Reproduce every one of the data records below, line for line and without any changes.

Data records
━━━

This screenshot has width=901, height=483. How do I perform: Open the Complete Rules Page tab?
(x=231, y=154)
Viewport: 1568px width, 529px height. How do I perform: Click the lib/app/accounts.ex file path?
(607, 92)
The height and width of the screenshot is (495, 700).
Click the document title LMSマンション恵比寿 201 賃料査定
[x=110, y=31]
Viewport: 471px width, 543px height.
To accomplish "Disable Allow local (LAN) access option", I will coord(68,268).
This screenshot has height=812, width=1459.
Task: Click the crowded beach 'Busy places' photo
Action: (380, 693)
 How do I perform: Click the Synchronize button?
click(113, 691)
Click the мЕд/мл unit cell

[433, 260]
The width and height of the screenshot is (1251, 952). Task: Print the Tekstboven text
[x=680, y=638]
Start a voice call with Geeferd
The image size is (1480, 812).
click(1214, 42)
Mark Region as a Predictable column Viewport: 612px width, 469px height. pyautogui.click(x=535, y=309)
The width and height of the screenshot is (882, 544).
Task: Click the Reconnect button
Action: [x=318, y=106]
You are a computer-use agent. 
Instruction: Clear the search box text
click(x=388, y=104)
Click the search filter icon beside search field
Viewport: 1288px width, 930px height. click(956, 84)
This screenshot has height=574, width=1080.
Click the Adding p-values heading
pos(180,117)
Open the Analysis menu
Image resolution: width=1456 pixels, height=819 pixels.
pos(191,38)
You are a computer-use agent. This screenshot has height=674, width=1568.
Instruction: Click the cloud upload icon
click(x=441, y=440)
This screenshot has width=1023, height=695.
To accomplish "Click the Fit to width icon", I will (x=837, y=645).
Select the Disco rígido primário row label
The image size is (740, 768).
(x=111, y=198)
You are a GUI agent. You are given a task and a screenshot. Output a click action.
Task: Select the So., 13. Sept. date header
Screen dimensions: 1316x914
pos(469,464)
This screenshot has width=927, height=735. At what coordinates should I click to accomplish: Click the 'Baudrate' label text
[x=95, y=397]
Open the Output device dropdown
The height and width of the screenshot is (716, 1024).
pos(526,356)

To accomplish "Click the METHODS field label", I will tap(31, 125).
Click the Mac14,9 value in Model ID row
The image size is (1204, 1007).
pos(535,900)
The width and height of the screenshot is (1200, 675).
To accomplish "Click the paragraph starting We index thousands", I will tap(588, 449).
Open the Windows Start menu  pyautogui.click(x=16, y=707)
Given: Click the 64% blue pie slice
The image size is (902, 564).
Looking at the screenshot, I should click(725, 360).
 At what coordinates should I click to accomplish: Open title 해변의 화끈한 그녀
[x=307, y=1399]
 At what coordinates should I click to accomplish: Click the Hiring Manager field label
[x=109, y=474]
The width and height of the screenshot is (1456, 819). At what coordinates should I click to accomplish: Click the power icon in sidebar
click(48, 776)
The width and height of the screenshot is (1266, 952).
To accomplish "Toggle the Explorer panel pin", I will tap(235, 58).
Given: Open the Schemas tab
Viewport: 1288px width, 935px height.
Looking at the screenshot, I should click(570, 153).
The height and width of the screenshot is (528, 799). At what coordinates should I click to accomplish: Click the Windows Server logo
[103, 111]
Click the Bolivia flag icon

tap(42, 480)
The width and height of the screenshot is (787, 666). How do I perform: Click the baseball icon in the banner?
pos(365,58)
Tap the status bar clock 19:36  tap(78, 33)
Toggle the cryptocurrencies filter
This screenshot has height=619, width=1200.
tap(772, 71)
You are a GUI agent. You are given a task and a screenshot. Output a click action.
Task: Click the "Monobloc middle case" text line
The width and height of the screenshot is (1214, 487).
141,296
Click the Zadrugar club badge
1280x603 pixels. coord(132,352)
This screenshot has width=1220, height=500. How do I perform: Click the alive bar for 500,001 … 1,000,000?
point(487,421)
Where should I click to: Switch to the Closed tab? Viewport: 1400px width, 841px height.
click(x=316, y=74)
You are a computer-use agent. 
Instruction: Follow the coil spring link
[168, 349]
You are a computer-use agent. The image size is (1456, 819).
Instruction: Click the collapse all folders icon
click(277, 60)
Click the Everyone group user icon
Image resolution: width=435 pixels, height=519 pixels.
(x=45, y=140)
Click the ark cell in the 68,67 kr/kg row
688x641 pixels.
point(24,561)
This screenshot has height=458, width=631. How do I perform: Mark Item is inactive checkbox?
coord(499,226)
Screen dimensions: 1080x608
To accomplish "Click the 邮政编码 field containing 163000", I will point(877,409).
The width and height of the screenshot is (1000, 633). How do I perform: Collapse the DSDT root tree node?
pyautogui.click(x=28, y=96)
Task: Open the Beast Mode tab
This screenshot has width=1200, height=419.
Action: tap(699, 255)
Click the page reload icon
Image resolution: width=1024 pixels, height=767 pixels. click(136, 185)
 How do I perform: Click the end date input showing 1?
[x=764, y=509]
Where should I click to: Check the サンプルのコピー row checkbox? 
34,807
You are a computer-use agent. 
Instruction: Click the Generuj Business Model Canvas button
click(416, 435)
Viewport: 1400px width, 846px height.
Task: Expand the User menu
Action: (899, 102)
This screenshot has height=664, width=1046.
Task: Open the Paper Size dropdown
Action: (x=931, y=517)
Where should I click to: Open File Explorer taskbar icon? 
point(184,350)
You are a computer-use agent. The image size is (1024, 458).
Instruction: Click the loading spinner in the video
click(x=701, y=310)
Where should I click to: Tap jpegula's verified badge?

━━━

▸ Reply to the task
This screenshot has width=901, height=483. How do I perform: Open the Complete Rules Page tab?
(x=231, y=154)
Viewport: 1568px width, 529px height. How do I perform: Click the lib/app/accounts.ex file path?
(607, 92)
The height and width of the screenshot is (495, 700).
Click the document title LMSマンション恵比寿 201 賃料査定
[x=110, y=31]
Viewport: 471px width, 543px height.
To accomplish "Disable Allow local (LAN) access option", I will coord(68,268).
This screenshot has height=812, width=1459.
Task: Click the crowded beach 'Busy places' photo
Action: (380, 693)
 How do I perform: Click the Synchronize button?
click(113, 691)
Click the мЕд/мл unit cell

[433, 260]
The width and height of the screenshot is (1251, 952). Task: Print the Tekstboven text
[x=680, y=638]
Start a voice call with Geeferd
The image size is (1480, 812).
click(1214, 42)
Mark Region as a Predictable column Viewport: 612px width, 469px height. pyautogui.click(x=535, y=309)
The width and height of the screenshot is (882, 544).
Task: Click the Reconnect button
Action: [x=318, y=106]
You are a computer-use agent. 
Instruction: Clear the search box text
click(x=388, y=104)
Click the search filter icon beside search field
Viewport: 1288px width, 930px height. click(956, 84)
This screenshot has height=574, width=1080.
Click the Adding p-values heading
pos(180,117)
Open the Analysis menu
Image resolution: width=1456 pixels, height=819 pixels.
pos(191,38)
You are a computer-use agent. This screenshot has height=674, width=1568.
Instruction: Click the cloud upload icon
click(x=441, y=440)
This screenshot has width=1023, height=695.
To accomplish "Click the Fit to width icon", I will (x=837, y=645).
Select the Disco rígido primário row label
The image size is (740, 768).
(x=111, y=198)
You are a GUI agent. You are given a task and a screenshot. Output a click action.
Task: Select the So., 13. Sept. date header
Screen dimensions: 1316x914
pos(469,464)
This screenshot has width=927, height=735. At what coordinates should I click to accomplish: Click the 'Baudrate' label text
[x=95, y=397]
Open the Output device dropdown
The height and width of the screenshot is (716, 1024).
pos(526,356)

To accomplish "Click the METHODS field label", I will tap(31, 125).
Click the Mac14,9 value in Model ID row
The image size is (1204, 1007).
pos(535,900)
The width and height of the screenshot is (1200, 675).
To accomplish "Click the paragraph starting We index thousands", I will tap(588, 449).
Open the Windows Start menu  pyautogui.click(x=16, y=707)
Given: Click the 64% blue pie slice
The image size is (902, 564).
Looking at the screenshot, I should click(725, 360).
 At what coordinates should I click to accomplish: Open title 해변의 화끈한 그녀
[x=307, y=1399]
 At what coordinates should I click to accomplish: Click the Hiring Manager field label
[x=109, y=474]
The width and height of the screenshot is (1456, 819). At what coordinates should I click to accomplish: Click the power icon in sidebar
click(48, 776)
The width and height of the screenshot is (1266, 952).
To accomplish "Toggle the Explorer panel pin", I will tap(235, 58).
Given: Open the Schemas tab
Viewport: 1288px width, 935px height.
Looking at the screenshot, I should click(570, 153).
The height and width of the screenshot is (528, 799). At what coordinates should I click to accomplish: Click the Windows Server logo
[103, 111]
Click the Bolivia flag icon

tap(42, 480)
The width and height of the screenshot is (787, 666). How do I perform: Click the baseball icon in the banner?
pos(365,58)
Tap the status bar clock 19:36  tap(78, 33)
Toggle the cryptocurrencies filter
This screenshot has height=619, width=1200.
tap(772, 71)
You are a GUI agent. You are given a task and a screenshot. Output a click action.
Task: Click the "Monobloc middle case" text line
The width and height of the screenshot is (1214, 487).
141,296
Click the Zadrugar club badge
1280x603 pixels. coord(132,352)
This screenshot has width=1220, height=500. How do I perform: Click the alive bar for 500,001 … 1,000,000?
point(487,421)
Where should I click to: Switch to the Closed tab? Viewport: 1400px width, 841px height.
click(x=316, y=74)
You are a computer-use agent. 
Instruction: Follow the coil spring link
[168, 349]
You are a computer-use agent. The image size is (1456, 819).
Instruction: Click the collapse all folders icon
click(277, 60)
Click the Everyone group user icon
Image resolution: width=435 pixels, height=519 pixels.
(x=45, y=140)
Click the ark cell in the 68,67 kr/kg row
688x641 pixels.
point(24,561)
This screenshot has height=458, width=631. How do I perform: Mark Item is inactive checkbox?
coord(499,226)
Screen dimensions: 1080x608
To accomplish "Click the 邮政编码 field containing 163000", I will point(877,409).
The width and height of the screenshot is (1000, 633). How do I perform: Collapse the DSDT root tree node?
pyautogui.click(x=28, y=96)
Task: Open the Beast Mode tab
This screenshot has width=1200, height=419.
Action: tap(699, 255)
Click the page reload icon
Image resolution: width=1024 pixels, height=767 pixels. click(136, 185)
 How do I perform: Click the end date input showing 1?
[x=764, y=509]
Where should I click to: Check the サンプルのコピー row checkbox? 
34,807
You are a computer-use agent. 
Instruction: Click the Generuj Business Model Canvas button
click(416, 435)
Viewport: 1400px width, 846px height.
Task: Expand the User menu
Action: (899, 102)
This screenshot has height=664, width=1046.
Task: Open the Paper Size dropdown
Action: (x=931, y=517)
Where should I click to: Open File Explorer taskbar icon? 
point(184,350)
You are a computer-use agent. The image size is (1024, 458).
Instruction: Click the loading spinner in the video
click(x=701, y=310)
Where should I click to: Tap jpegula's verified badge?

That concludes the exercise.